• What you will do
Begin at the line that holds "Task: Select the" and retype every line through the end of the material, both included. Leave out the pictures.
====================
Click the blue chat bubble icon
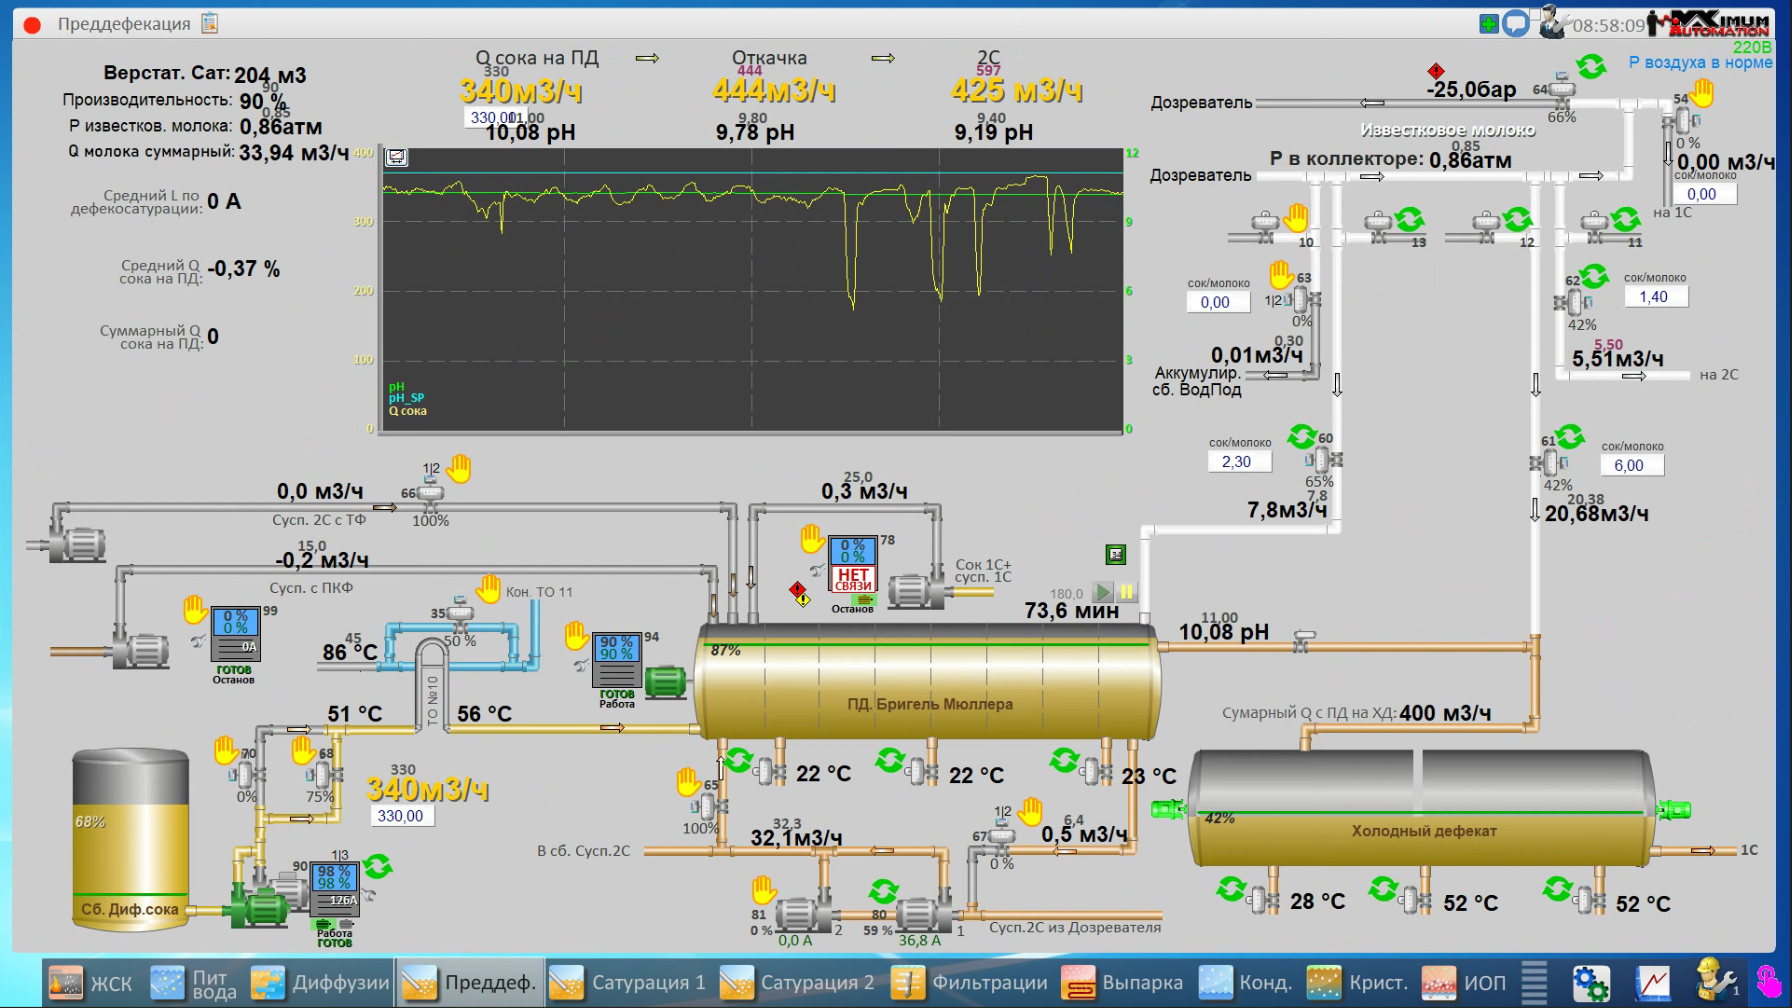The image size is (1792, 1008). pyautogui.click(x=1516, y=23)
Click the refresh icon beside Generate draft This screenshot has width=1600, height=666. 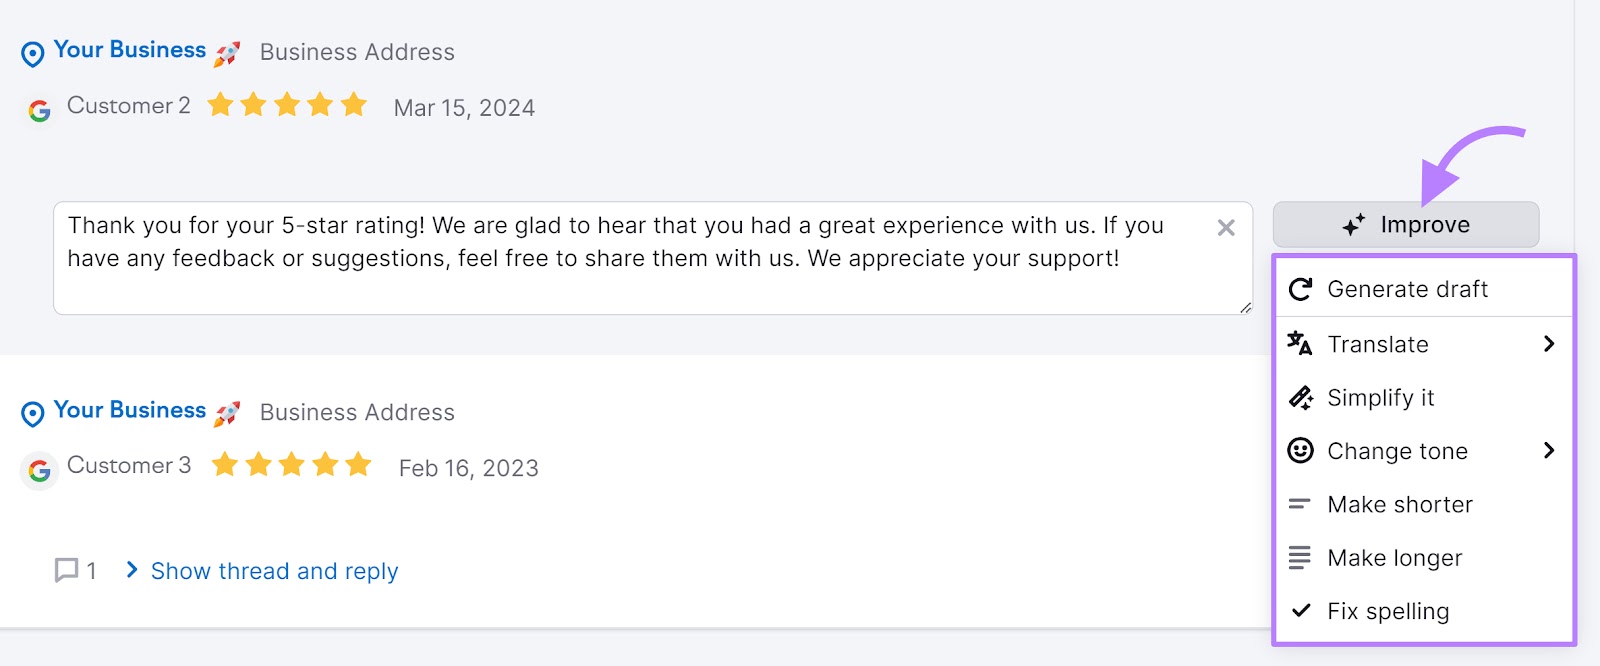1300,288
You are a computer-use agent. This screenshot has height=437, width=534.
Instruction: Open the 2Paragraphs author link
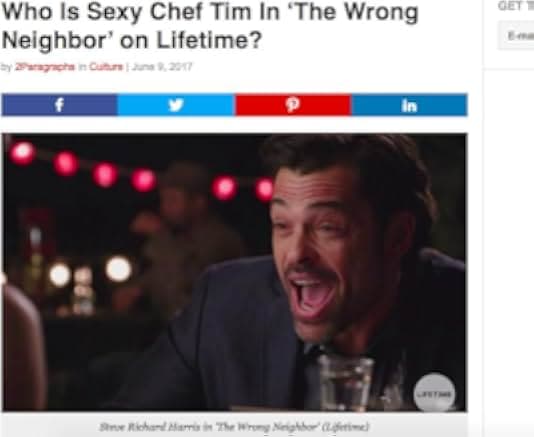pos(45,67)
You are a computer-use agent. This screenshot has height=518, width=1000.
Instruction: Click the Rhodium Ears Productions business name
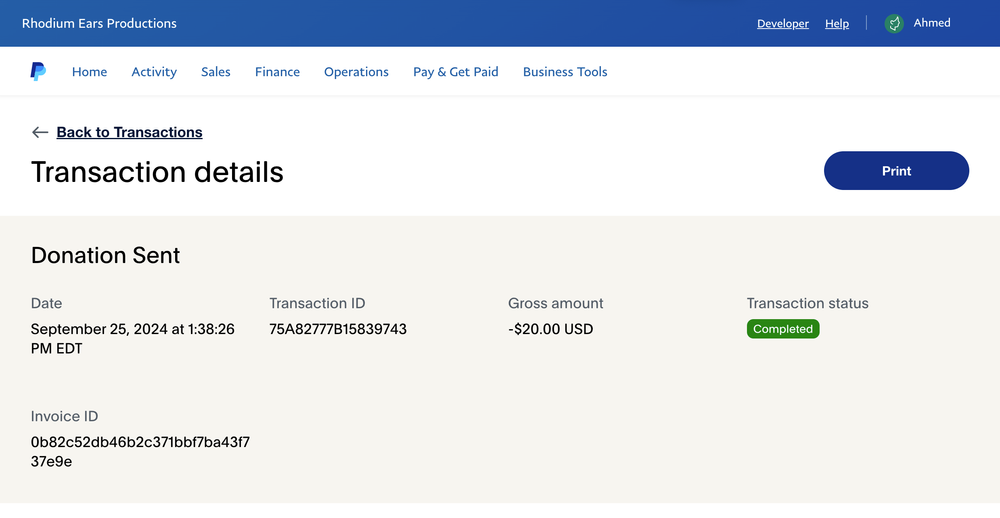99,24
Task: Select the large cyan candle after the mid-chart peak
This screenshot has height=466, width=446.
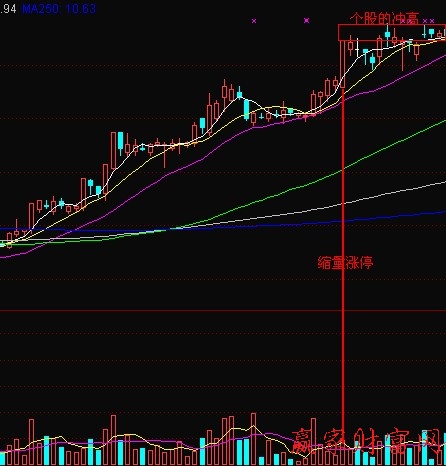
====================
• Task response
Task: Select the large cyan candle after the mid-chart peak
This screenshot has height=466, width=446.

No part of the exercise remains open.